Am ersten Prozesstag (20.11.2018) lehnte das Gericht die Freilassung des in der Türkei angeklagten Journalisten ab. Am 14. Februar 2019 wird das Verfahren fortgesetzt. Demirci, der im Hochsicherheitsgefängnis im Istanbuler Vorort Silivri einsitzt, hat über seine Rechtsanwälte die Fragen der Deutschen Welle beantwortet.

Deutsche Welle: Sie sind seit April in Haft. Wie geht es Ihnen gesundheitlich?

Adil Demirci: Die Haftbedingungen sind hart. Der Bewegungsradius ist ziemlich begrenzt. Mir geht's nicht so gut. Allerdings habe ich keine Probleme, die meine Gesundheit beeinträchtigen. Aber bei langjährigen Insassen beobachte ich schon bleibende Schäden.  

Wie sieht Ihr Tag im Gefängnis aus?

Adil Demircis Tagebuch im Gefängnis
Adil Demircis Tagebuch im GefängnisBild: privat

Demirci: Der Gefängniskomplex in Silivri besteht aus zehn Strafvollzugsanstalten. Die meisten sind in Zellen geteilt. Ich war in einer Drei-Mann-Zelle mit zwei jungen Häftlingen. Nun sind wir seit einer Woche zu zweit. Wir haben überhaupt keinen Kontakt zu den anderen Häftlingen. Nur einmal die Woche haben wir die Möglichkeit, gemeinsam mit anderen drei Stunden Sport zu machen. Das ist immer unser schönster Tag. Denn es ist schon wichtig, andere Gesichter zu sehen, sich mit anderen zu unterhalten, auch wenn es sehr kurz ist.
Unser Tag im Gefängnis fängt um 7 Uhr an. Um 8:15 Uhr gehen wir raus - auf den offenen Hof, wo wir fünf, sechs Schritte machen können. Man sieht nur den Himmel. Zwischen 10 und 12 Uhr machen wir Sport. Nach dem Essen lese ich meistens, schreibe Tagebuch. Aber wir bekommen nicht so viele Bücher, wie wir wollen. Höchstens zehn sind erlaubt. 

Wie sieht Ihre Zelle aus?

Adil Demirci: Sie besteht aus zwei Etagen, so eine Art Maisonette. Oben sind die Betten und unten die Toilette und das Wohnzimmer. Wie ich bereits erwähnte, haben wir einen Hof aus Beton. 

Was vermissen Sie im Gefängnis am meisten? 
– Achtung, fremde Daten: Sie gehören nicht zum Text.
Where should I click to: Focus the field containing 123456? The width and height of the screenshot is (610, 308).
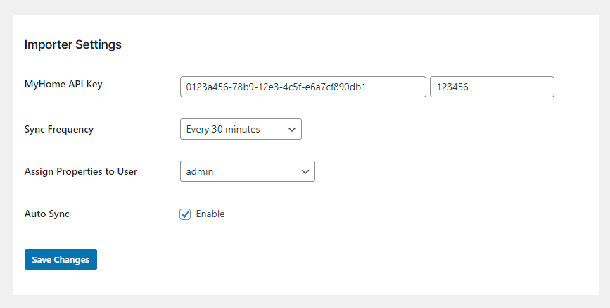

Natürlich fehlt mir meine Freiheit. Zwischen vier Wänden in so einem engen Raum zu bleiben, ist ziemlich schwer. Wenn man diese Erfahrung macht, schätzt man den Wert der Freiheit noch mehr. Was ich noch sehr vermisse, ist meine Mutter. Das trifft mich emotional sehr stark. Sie war krank, als wir gemeinsam nach Istanbul kamen. An Tagen wie diesen nicht bei ihr sein zu können, bedrückt mich sehr. Zudem vermisse ich meinen Vater, meinen Bruder, meine Freunde und Kollegen. Sehnsucht ist etwas schwermütiges, dennoch ist es ein schönes Gefühl, weil es mich daran erinnert, dass ich ein Mensch bin. Weil es mich an die Spiritualität erinnert.

Ihre Verhaftung rief in Deutschland eine große Resonanz hervor. Wie viel erfahren Sie von der Berichterstattung über sich selbst oder von der Solidaritätskampagne Ihrer Freunde?

Mit etwas Verspätung bekomme ich von den verschiedenen Veranstaltungen in Deutschland schon einiges mit. Meine Anwälte und meine Familie informieren mich. Und manchmal frage ich die Mitarbeiter des Generalkonsulats, die mich besuchen.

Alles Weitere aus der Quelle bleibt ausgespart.